Saturday, May 31, 2014

Book #41: The Screwtape Letters by C. S. Lewis

I remember the first time I read The Screwtape Letters, maybe seven years ago, I was absolutely blown away by the premise and by how straightforward it was. It was totally different than what I'd imagined it would be (for some reason I read it without having heard what it was about) and I could not believe how seemingly . . . accurate Screwtape was (although "accurate" feels like the wrong word). If I were to really imagine individual devils watching over us and trying to think of ways to get us to "choose the wrong" and pull us towards Hell, I think they would think exactly like Screwtape and Wormwood do. That's the unsettling thing about this book--it kind of uncovers the underlying mentalities that we all have that are bad for us and bring us further from heaven.
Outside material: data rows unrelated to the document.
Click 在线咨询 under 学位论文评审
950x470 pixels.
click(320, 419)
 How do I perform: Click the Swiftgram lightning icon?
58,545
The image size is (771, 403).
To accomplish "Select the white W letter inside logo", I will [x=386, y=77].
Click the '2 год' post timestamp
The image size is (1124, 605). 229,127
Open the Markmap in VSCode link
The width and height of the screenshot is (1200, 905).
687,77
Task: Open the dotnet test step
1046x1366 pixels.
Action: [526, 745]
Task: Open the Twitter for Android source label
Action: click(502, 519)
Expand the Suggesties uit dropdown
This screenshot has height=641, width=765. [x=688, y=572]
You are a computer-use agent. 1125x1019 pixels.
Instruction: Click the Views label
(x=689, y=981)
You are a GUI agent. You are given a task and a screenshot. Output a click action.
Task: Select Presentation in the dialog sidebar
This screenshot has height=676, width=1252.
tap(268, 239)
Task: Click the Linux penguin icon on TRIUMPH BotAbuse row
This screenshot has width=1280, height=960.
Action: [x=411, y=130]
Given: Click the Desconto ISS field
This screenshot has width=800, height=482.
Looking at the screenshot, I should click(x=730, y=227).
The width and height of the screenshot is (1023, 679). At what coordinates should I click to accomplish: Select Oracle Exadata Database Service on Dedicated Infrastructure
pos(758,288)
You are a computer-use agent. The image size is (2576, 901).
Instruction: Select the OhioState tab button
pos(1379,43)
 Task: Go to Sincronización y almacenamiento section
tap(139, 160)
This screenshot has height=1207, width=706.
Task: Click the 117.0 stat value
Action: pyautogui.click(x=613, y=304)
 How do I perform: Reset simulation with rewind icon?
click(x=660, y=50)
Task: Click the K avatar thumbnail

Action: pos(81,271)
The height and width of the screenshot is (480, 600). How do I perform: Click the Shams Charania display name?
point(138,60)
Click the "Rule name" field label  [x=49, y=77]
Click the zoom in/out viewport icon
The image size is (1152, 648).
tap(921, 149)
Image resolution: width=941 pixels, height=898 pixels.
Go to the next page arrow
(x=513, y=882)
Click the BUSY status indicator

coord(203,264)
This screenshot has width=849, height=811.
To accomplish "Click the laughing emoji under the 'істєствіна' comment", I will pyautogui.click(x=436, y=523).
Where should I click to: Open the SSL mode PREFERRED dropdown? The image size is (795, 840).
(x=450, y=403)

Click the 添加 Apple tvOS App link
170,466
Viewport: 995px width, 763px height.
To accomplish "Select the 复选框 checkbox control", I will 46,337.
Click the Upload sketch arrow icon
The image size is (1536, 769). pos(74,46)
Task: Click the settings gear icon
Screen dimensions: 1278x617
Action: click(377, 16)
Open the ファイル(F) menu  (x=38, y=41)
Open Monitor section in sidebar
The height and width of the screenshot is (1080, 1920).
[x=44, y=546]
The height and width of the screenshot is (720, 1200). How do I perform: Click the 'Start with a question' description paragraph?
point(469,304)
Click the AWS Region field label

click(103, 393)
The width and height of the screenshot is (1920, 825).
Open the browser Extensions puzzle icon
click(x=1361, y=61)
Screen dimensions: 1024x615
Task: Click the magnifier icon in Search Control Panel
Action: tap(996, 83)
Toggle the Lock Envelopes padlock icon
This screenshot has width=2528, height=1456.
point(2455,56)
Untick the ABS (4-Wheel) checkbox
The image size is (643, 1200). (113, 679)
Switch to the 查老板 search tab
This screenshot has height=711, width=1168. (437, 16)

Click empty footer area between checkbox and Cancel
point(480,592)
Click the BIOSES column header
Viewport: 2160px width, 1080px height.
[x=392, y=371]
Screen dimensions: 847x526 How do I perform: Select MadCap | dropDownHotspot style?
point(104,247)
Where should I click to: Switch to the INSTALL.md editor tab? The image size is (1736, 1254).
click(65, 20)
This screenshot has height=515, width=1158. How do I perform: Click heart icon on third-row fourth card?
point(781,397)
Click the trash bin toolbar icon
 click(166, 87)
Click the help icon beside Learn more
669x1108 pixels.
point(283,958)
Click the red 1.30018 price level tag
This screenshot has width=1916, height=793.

This time around, there were a few sections that hit me as especially appropriate (probably because they are things I have been struggling with lately), and I thought I'd write them down so that I could remember them later. These are long, but really struck me as true. This first one is about how we can waste our time doing nothing egregious but how that's almost as bad as actually sinning because it makes us worse off in the end:

"As uneasiness and his reluctance to face it cut him off more and more from all real happiness, and as habit renders the pleasures of vanity and excitement and flippancy at once less pleasant and harder to forgo (for that is what habit fortunately does to a pleasure) you will find that anything or nothing is sufficient to attract his wandering attention. You no longer need a good book, which he really likes, to keep him from his prayers or his work or his sleep; a column of advertisements in yesterday's paper will do. You can make him waste his time not only in conversation he enjoys with people whom he likes, but in conversations with those he cares nothing about on subjects that bore him. You can make him do nothing at all for long periods. You can keep him up late at night, not roistering, but staring at a dead fire in a cold room. All the healthy and out-going activities which we want him to avoid can be inhibited and nothing given in return, sot hat at least he may say, as one of my own patients said on his arrival down here, 'I now see that I spent most of my life in doing neither what I ought nor what I liked.' The Christians describe the Enemy as one 'without whom Nothing is strong'. And Nothing is very strong: strong enough to steal away a man's best years not in sweet sins but in a dreary flickering of the mind over it knows not what and knows not why, in the gratification of curiosities so feeble that the man is only half aware of them, in drumming of fingers and kicking of heels, in whistling tunes that he does not like, or in the long, dim labyrinth of reveries that have not even lust or ambition to give them relish, but which, once chance association has started them, the creature is too weak and fuddled to shake off.
You will say that these are very small sins; and doubtless, like all young tempters, you are anxious to be able to report spectacular wickeness. But do remember, the only thing that matters is the extent to which you are able to separate the man from the Enemy. It does not matter how small the sins are provided that their cumulative effect is to edge the man away from the Light and out into the Nothing. Murder is no better than cards if cards can do the trick. Indeed the safest road to Hell is the gradual one--the gentle slope, soft underfoot, without sudden turnings, without milestones, without signposts" (59-61).

This was the other one that I really took to heart, about how we feel like we own our time and dislike having "our time" interrupted by having to do things we don't want to do:

"You must therefore zealously guard in his mind the curious assumption 'My time is my own'. Let him have the feeling that he starts each day as the lawful possessor of twenty-four hours. Let him feel as a grievous tax that portion of this property which he has to make over to his employers, and as a generous donation that further portion which he allows to religious duties. But what he must never be permitted to doubt is that the total from which these deductions have been made was, in some mysterious sense, his own personal birthright.
You have here a delicate tax. The assumption which you want him to go on making is so absurd, that, if once it is questioned, even we cannot find a shred of argument in its defence. The man can neither make, nor retain, one moment of time; it all comes to him by pure gift; he might as well regard the sun and moon as his chattels. He is also, in theory, committed to a total service of the Enemy; and if the Enemy appeard to him in bodily form and demanded that total service for even one day, he would not refuse. He would be greatly relieved if that one day involved nothing harder than listening to the conversation of a foolish woman; and he would be relieved almost to the pitch of disappointment if for one half-hour in that day the Enemy said 'Now you may go an amuse yourself'" (112-113).

I really am amused by a lot of the things Screwtape says in this book, and I feel like it was a good exercise in self-reflection as I read it. It's good to realize that there are a lot of thoughts and thought processes you want to avoid, and to have those pointed out by a "devil" makes it a lot more clear how you want to be thinking. So I'm glad to have re-read this book, and I'm sure I'll revisit it again sometime in the future.